[Saved data entries]
"""
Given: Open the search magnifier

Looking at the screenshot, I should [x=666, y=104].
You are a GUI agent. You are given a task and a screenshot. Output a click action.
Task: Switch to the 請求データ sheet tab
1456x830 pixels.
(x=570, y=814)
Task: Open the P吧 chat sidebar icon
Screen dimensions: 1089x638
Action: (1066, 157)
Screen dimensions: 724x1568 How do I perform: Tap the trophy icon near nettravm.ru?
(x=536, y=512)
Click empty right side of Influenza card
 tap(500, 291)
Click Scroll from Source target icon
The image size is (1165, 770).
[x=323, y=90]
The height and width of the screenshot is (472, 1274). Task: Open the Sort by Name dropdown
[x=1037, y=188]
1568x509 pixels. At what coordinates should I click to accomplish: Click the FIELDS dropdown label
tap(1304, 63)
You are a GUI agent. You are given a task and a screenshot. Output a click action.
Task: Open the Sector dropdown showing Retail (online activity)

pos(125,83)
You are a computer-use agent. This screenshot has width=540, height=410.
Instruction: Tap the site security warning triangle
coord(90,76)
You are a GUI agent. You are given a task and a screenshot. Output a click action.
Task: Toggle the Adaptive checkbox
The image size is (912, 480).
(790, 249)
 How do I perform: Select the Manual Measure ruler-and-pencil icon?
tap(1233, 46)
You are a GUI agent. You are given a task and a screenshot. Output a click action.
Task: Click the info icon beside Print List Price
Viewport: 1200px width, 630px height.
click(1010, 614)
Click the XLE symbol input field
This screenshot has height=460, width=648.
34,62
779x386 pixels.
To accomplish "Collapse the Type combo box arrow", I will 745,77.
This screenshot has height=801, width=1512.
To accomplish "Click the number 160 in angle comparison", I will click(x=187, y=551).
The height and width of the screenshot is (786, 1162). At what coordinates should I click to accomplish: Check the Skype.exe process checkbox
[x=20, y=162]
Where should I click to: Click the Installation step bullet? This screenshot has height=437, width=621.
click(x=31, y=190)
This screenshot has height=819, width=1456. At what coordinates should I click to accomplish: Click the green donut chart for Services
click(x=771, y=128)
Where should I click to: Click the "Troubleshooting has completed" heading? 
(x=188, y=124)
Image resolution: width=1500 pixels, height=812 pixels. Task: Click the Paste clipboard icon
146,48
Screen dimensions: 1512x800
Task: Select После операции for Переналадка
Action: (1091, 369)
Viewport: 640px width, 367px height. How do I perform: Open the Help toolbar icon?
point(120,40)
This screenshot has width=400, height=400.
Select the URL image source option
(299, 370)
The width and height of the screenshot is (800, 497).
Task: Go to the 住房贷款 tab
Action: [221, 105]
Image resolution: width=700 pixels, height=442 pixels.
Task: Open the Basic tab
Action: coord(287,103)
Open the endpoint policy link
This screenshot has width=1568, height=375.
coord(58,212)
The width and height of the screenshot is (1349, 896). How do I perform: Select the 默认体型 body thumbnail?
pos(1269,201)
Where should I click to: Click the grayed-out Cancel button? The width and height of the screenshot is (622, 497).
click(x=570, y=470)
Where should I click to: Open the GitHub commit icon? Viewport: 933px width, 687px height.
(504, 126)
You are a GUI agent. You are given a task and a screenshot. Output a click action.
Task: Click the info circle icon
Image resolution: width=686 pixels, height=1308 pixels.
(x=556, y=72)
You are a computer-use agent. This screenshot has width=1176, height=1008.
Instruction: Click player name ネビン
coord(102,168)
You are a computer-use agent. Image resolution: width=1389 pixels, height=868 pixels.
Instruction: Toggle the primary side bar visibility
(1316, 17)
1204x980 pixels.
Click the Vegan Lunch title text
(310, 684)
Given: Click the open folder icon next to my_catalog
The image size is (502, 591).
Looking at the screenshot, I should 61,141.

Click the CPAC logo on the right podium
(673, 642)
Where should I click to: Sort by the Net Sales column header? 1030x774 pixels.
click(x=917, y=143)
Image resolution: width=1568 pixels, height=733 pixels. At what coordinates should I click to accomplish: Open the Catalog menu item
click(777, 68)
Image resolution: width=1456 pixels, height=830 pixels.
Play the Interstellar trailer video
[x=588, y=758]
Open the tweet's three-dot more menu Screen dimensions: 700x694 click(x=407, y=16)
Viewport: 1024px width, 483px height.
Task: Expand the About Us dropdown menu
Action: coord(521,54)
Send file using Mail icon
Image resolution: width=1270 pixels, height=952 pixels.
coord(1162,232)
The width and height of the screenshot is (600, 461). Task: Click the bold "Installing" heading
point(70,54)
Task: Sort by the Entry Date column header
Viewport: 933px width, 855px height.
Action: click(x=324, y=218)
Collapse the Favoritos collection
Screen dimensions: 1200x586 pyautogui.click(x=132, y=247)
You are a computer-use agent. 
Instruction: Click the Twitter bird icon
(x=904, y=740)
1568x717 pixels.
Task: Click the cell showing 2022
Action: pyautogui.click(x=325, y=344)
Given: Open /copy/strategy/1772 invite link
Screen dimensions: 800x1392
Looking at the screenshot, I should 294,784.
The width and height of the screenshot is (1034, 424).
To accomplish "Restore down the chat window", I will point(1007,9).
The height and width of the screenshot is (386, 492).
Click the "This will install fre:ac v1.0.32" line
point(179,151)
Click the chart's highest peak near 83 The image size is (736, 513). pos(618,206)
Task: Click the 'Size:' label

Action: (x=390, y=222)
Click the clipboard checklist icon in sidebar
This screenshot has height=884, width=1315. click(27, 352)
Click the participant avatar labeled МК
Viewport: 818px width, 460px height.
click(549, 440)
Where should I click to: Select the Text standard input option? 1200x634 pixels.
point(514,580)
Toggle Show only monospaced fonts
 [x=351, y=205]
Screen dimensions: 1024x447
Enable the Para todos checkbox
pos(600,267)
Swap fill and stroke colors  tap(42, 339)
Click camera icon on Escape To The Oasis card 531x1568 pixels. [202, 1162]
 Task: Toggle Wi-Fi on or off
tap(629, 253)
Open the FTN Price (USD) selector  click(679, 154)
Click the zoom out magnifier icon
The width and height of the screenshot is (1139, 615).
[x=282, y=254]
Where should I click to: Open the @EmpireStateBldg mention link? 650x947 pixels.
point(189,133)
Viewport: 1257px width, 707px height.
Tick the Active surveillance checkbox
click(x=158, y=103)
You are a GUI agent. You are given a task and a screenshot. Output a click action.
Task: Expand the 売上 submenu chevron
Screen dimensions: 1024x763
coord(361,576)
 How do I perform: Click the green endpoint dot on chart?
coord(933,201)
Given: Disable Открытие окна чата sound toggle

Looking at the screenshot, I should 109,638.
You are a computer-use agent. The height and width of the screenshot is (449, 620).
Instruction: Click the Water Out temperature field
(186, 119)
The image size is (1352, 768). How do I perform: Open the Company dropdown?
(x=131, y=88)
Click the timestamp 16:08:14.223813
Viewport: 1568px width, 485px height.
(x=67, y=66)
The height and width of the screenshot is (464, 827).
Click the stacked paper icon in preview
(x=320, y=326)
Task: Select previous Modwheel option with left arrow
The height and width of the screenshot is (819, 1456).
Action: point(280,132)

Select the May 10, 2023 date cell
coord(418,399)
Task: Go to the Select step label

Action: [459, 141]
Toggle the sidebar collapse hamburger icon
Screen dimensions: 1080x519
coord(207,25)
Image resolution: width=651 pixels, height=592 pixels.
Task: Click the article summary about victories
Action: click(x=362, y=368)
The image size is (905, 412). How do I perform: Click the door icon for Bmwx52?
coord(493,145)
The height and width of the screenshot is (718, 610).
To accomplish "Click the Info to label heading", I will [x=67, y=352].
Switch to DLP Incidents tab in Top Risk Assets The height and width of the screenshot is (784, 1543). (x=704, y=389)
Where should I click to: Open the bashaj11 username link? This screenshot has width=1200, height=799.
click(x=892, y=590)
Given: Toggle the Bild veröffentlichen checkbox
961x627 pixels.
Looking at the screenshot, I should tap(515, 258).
"""
What the task asks:
Copy out the lines of the records verbatim, beginning with the line that contains "The height and width of the screenshot is (386, 492)." and ending after the line that contains "Swap fill and".

Written answer:
The height and width of the screenshot is (386, 492).
Click the "This will install fre:ac v1.0.32" line
point(179,151)
Click the chart's highest peak near 83 The image size is (736, 513). pos(618,206)
Task: Click the 'Size:' label

Action: (x=390, y=222)
Click the clipboard checklist icon in sidebar
This screenshot has height=884, width=1315. click(27, 352)
Click the participant avatar labeled МК
Viewport: 818px width, 460px height.
click(549, 440)
Where should I click to: Select the Text standard input option? 1200x634 pixels.
point(514,580)
Toggle Show only monospaced fonts
 [x=351, y=205]
Screen dimensions: 1024x447
Enable the Para todos checkbox
pos(600,267)
Swap fill and stroke colors  tap(42, 339)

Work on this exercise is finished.